EXERCISE AIM:
Find the line containing "Image resolution: width=325", then return it and every line after it through the end of the records, exactly. Leave out pictures.

SUPPLIED RECORDS:
——————

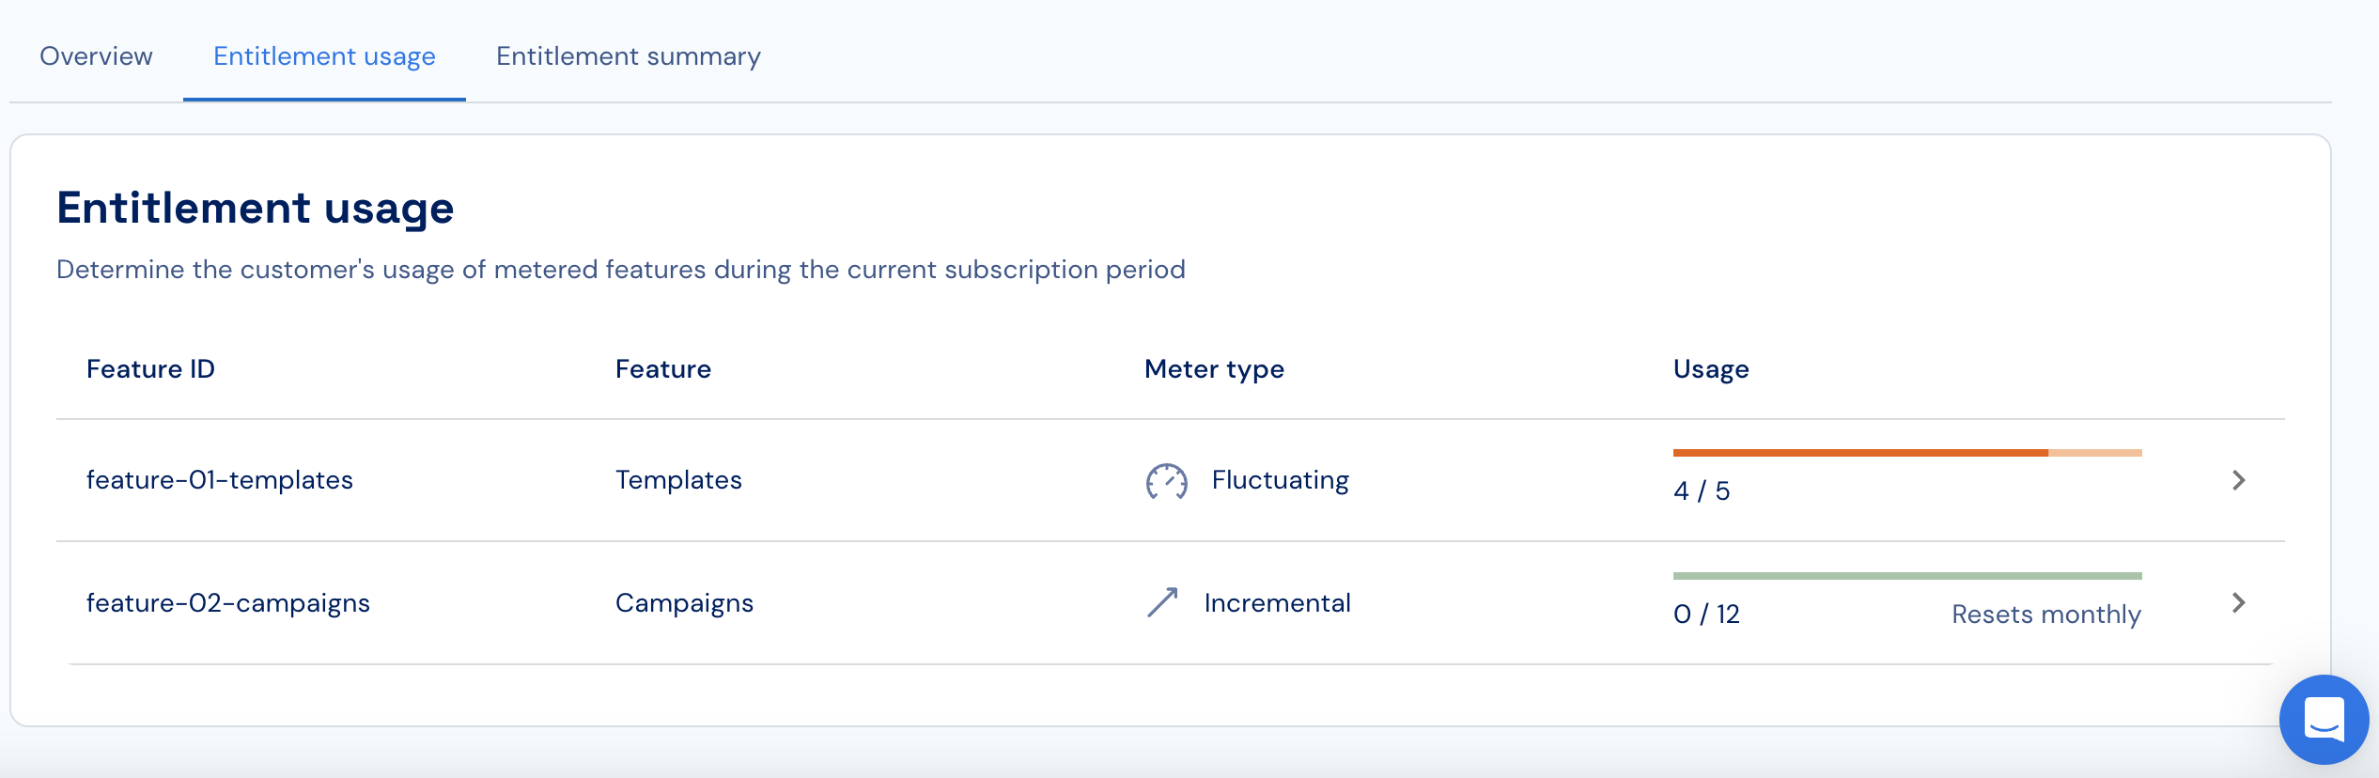Click the 0 / 12 usage value
The width and height of the screenshot is (2379, 778).
point(1706,615)
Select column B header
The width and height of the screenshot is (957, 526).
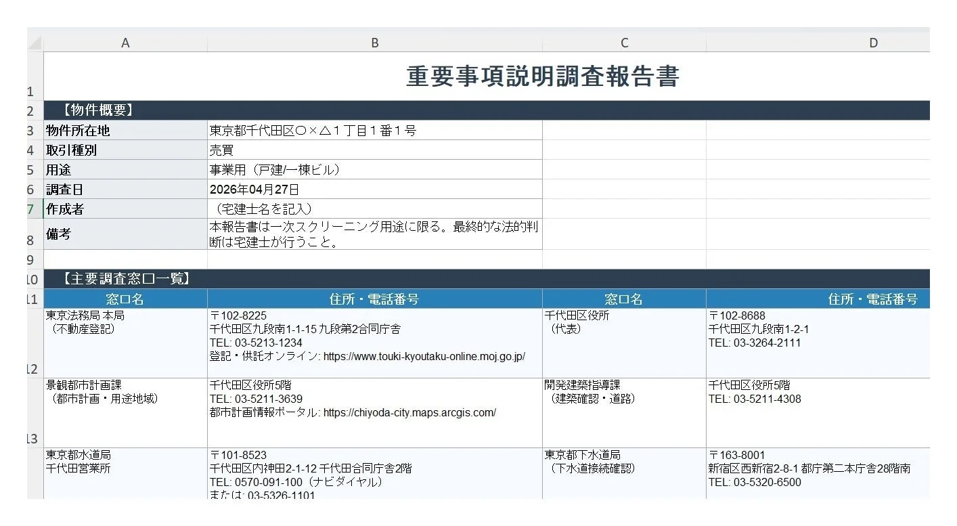tap(374, 42)
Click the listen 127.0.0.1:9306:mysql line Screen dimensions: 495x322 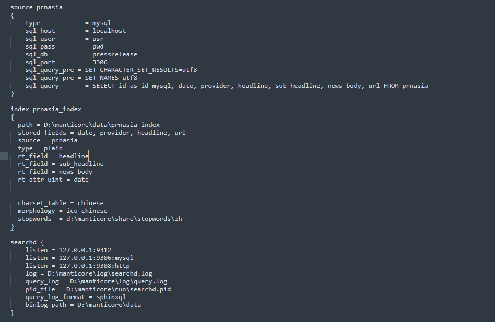79,258
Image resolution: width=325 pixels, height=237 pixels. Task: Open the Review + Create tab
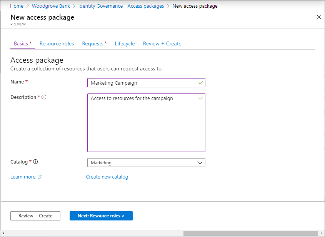coord(162,44)
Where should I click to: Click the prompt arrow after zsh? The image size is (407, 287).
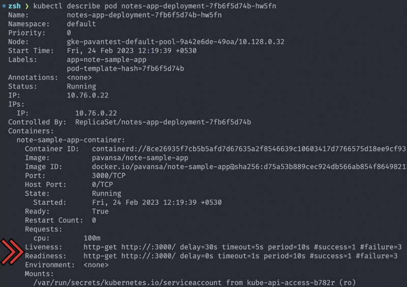point(27,6)
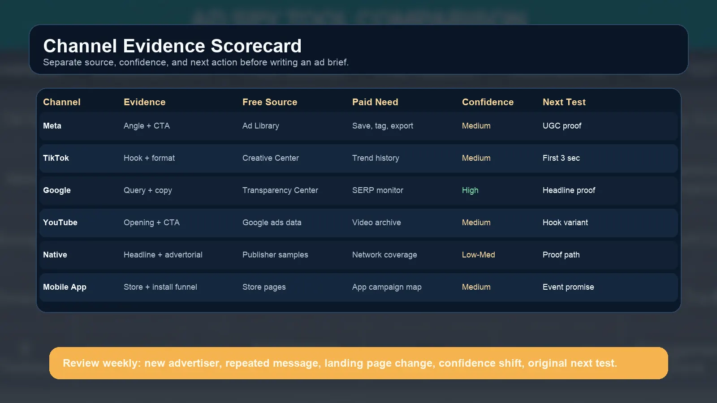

——————

FINISHED EXERCISE:
Image resolution: width=325 pixels, height=237 pixels. Task: Open the Review + Create tab
coord(162,44)
Where should I click to: Click the prompt arrow after zsh? The image size is (407, 287).
point(27,6)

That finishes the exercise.